What brought Bethune to Father Murphy’s notice? A native of Belgium, Bethune emigrated with her family to the United States in 1925. She studied at the National Academy of Design and Cooper Union in New York City, after which she trained in the making of stained glass windows at the workshops of Charles J. Connisk of Boston. It was probably her woodcuts of worker saints for Dorothy Day’s The Catholic Worker that initially attracted Father Murphy’s attention. In his opening letter to Bethune, he wrote that he liked her “simple and beautiful art” as exemplified in the St. Francis Picture Book.

Their ensuing correspondence makes clear that Bethune designed the original gold medal, but it also reveals that she immediately turned to Graham Carey for advice and suggested that he be the one to strike the medal. Father Murphy had no qualms about this. Bethune’s medal featured on the obverse a mustard tree surrounded by a circle of lettering and on the reverse the name of the winner and the date surrounded by a circle of lettering. On the obverse, the words were in Latin: “Simile Est Regnum Caelorum Grano Sinapis.” They are from Our Lord’s parable of the mustard seed, which can be found in Matthew 13:31, Mark 4:31 and Luke 13:19. In English, the text reads “The Kingdom of Heaven is Like unto a Grain of Mustard.” On the reverse, the words Christian Culture Series are on the top and Assumption College on the bottom. The final product was an 18K gold medal, 1N chain, #11 gauge. Total cost was $100.

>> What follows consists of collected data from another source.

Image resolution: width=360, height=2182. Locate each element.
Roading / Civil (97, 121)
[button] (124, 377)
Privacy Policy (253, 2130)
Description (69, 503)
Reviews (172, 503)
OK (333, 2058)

A friend and colleague of both Carey and Bethune assumed production of the medal, commencing in 1942. She was Sister Helene O’Connor, O.P. of Studio Angelico, which was located at the Dominican Siena Heights College in nearby Adrian, Michigan. Carey’s suggestion of her was highly fortuitous for Father Murphy. Sister Helene was a highly gifted artist and a wonderful person with whom to work. In 1939, she and Bethune worked together to produce the murals at Siena Heights depicting St. Catherine of Siena doing domestic tasks in the Benincasa household. Sister Helene was in charge of the medal until 1948, when a change in her circumstances at the college deprived her of a studio. She had also taught a session of the Assumption College Summer School and gave a lecture for the series, on 7 April 1946. The title of her lengthy and erudite talk was “On the Art of Christian Culture.”

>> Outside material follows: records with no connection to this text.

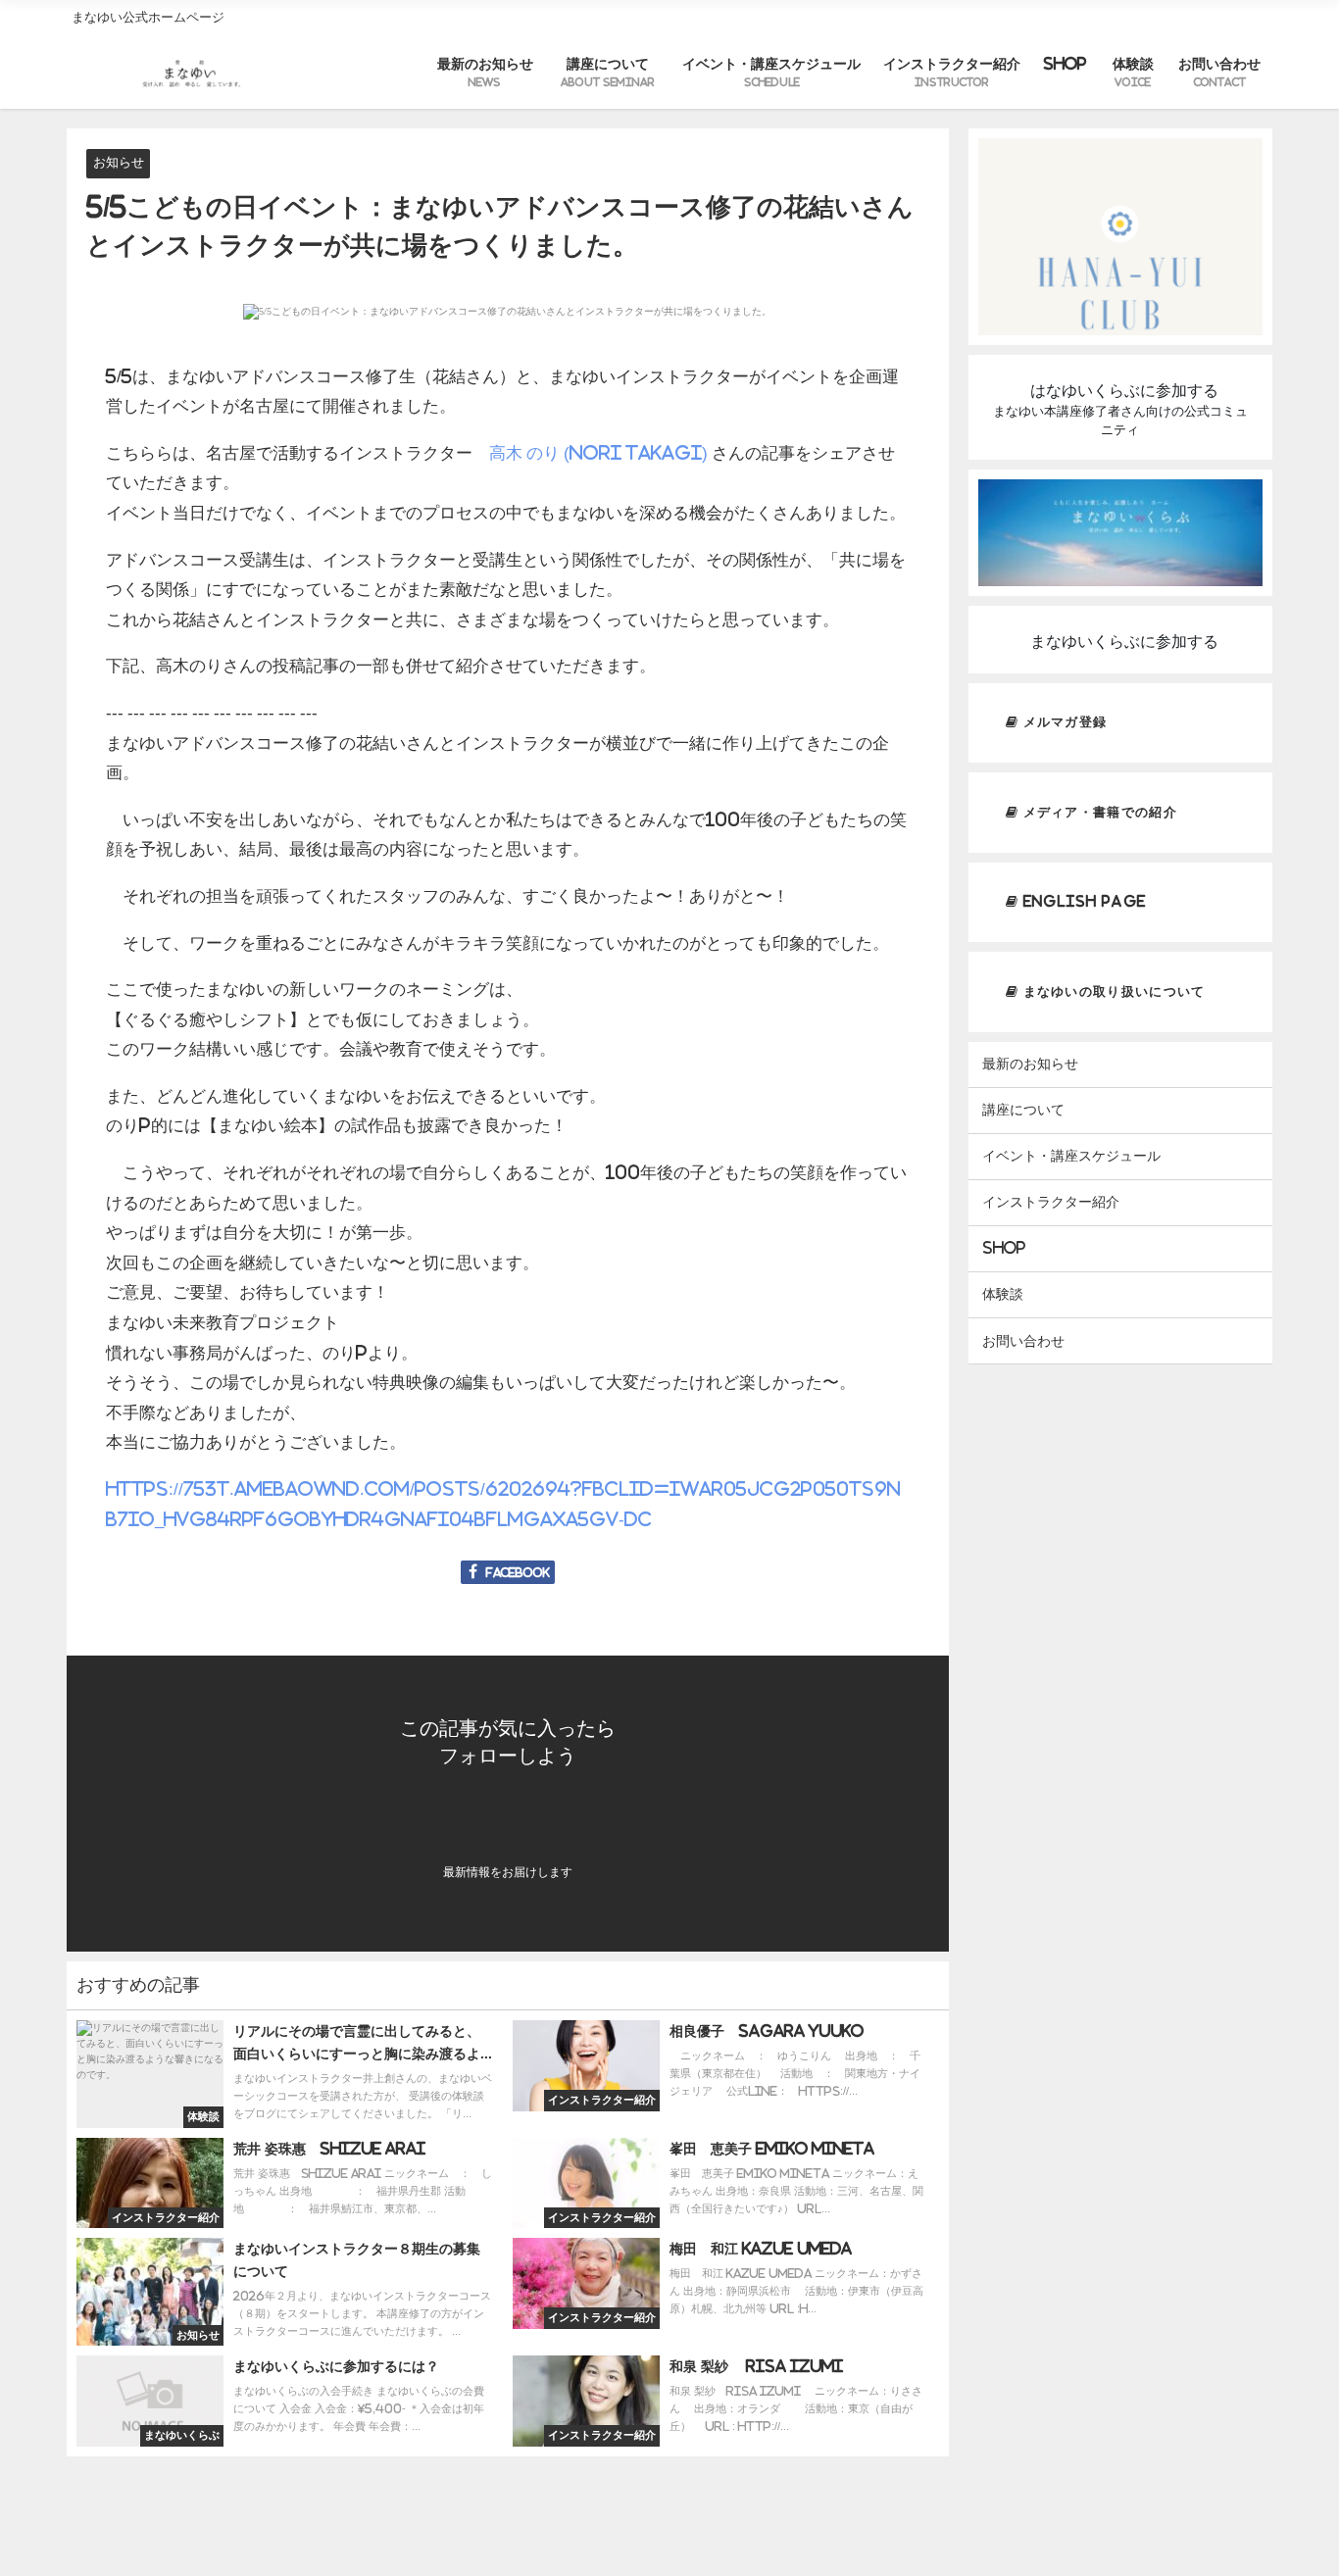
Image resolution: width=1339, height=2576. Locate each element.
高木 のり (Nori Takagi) (598, 452)
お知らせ (118, 162)
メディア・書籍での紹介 (1097, 812)
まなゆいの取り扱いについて (1111, 991)
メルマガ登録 (1062, 722)
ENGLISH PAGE (1082, 901)
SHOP (1065, 64)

Carlos Cotton was the next to be involved. He came into the picture on the recommendation of Sister Helene, who told Father Murphy that Cotton had done other designs by Graham Carey and therefore could be trusted to execute the medal to Carey’s specifications. Although Cotton needed the work, he seems to have lasted only three or four years. In 1949, a prolonged illness delayed the production of the medal beyond the hoped-for date in November. It was intended for Etienne Gilson. Fortunately for Father Murphy, Gilson was in no hurry to receive it, and its non-existence was no bother to him.

It was obvious that the medal had to be produced in a more consistent and timely fashion. The solution came in the person of the renowned sculptor Ferenc Varga (1906-1989). A native of Székesfehérvàr, Hungary, and a former student at the Academy of Fine Arts in Budapest, Varga settled in Windsor in 1950 after leaving his native country in protest against the communist regime. He is responsible for the statue of the Blessed Virgin Mary erected in 1950 in front of Assumption Church. Varga altered the obverse of the medal by adding a human hand holding the mustard tree, as a sign of our cooperation with God in building the Kingdom of Heaven. He also changed the reverse of the medal, from Assumption College to Assumption University, and created a permanent matrix from which future copies of the medal would be struck.